Mekanisme Pembatasan Kuota untuk Pemerataan Distribusi
Meskipun pasokan air tersedia, petugas di lapangan tetap memberlakukan pembatasan kuota bagi setiap rumah tangga. Langkah ini diambil secara sengaja agar bantuan dapat tersebar merata ke wilayah lain di Kecamatan Nunukan dan Nunukan Selatan yang juga mengalami kondisi serupa.
Hasanuddin menyebutkan bahwa sejauh ini proses pembagian berjalan lancar tanpa kendala teknis yang berarti. Namun, manajemen stok tetap menjadi prioritas utama tim gabungan agar tidak terjadi penumpukan bantuan di satu titik saja.
“Tidak ada kendala berarti, tapi setiap rumah tetap dibatasi, karena air harus dibagi ke wilayah lain juga,” tambahnya.

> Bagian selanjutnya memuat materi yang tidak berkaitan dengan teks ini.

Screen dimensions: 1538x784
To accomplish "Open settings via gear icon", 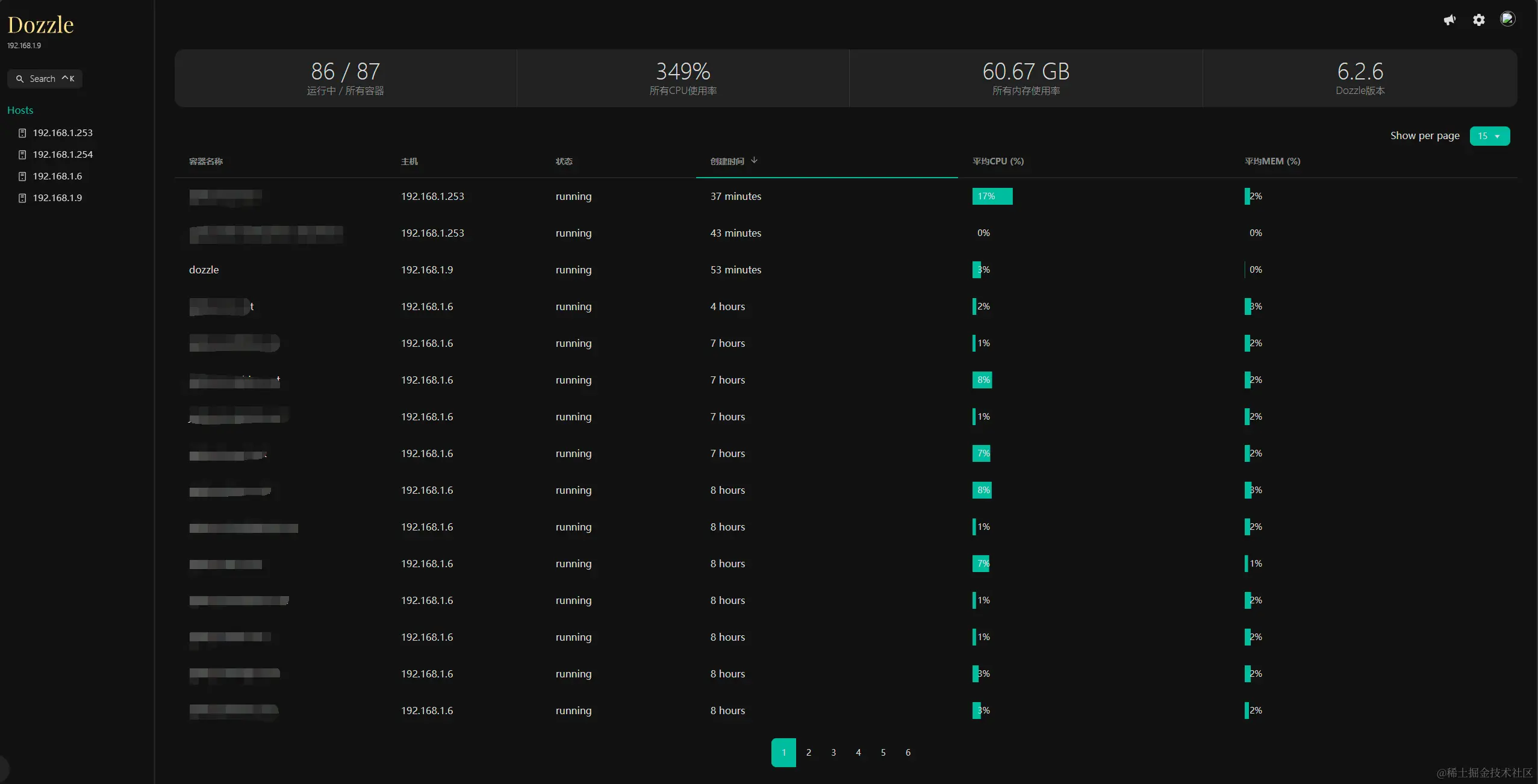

Upaya Mitigasi dan Imbauan Hemat Air di Kaltara
Warga Selisun menyambut baik bantuan ini mengingat cadangan air di tandon-tandon rumah mulai menipis. Mereka berharap pemerintah daerah dapat menjaga ritme distribusi selama intensitas hujan masih rendah di wilayah Kalimantan Utara, khususnya di Kabupaten Nunukan.
BPBD juga meminta masyarakat untuk mengubah pola konsumsi air harian menjadi lebih efisien. Kesadaran warga dalam menghemat air dianggap krusial untuk memperpanjang ketersediaan stok yang ada di reservoir PDAM maupun sumber air alternatif lainnya.
Koordinasi antara PDAM Nunukan dan BPBD telah terjalin selama beberapa tahun terakhir dalam menangani siklus kekeringan tahunan. Sinergi ini menjadi solusi taktis jangka pendek, sembari pemerintah daerah merumuskan langkah mitigasi infrastruktur yang lebih permanen untuk mengatasi krisis air bersih di masa depan.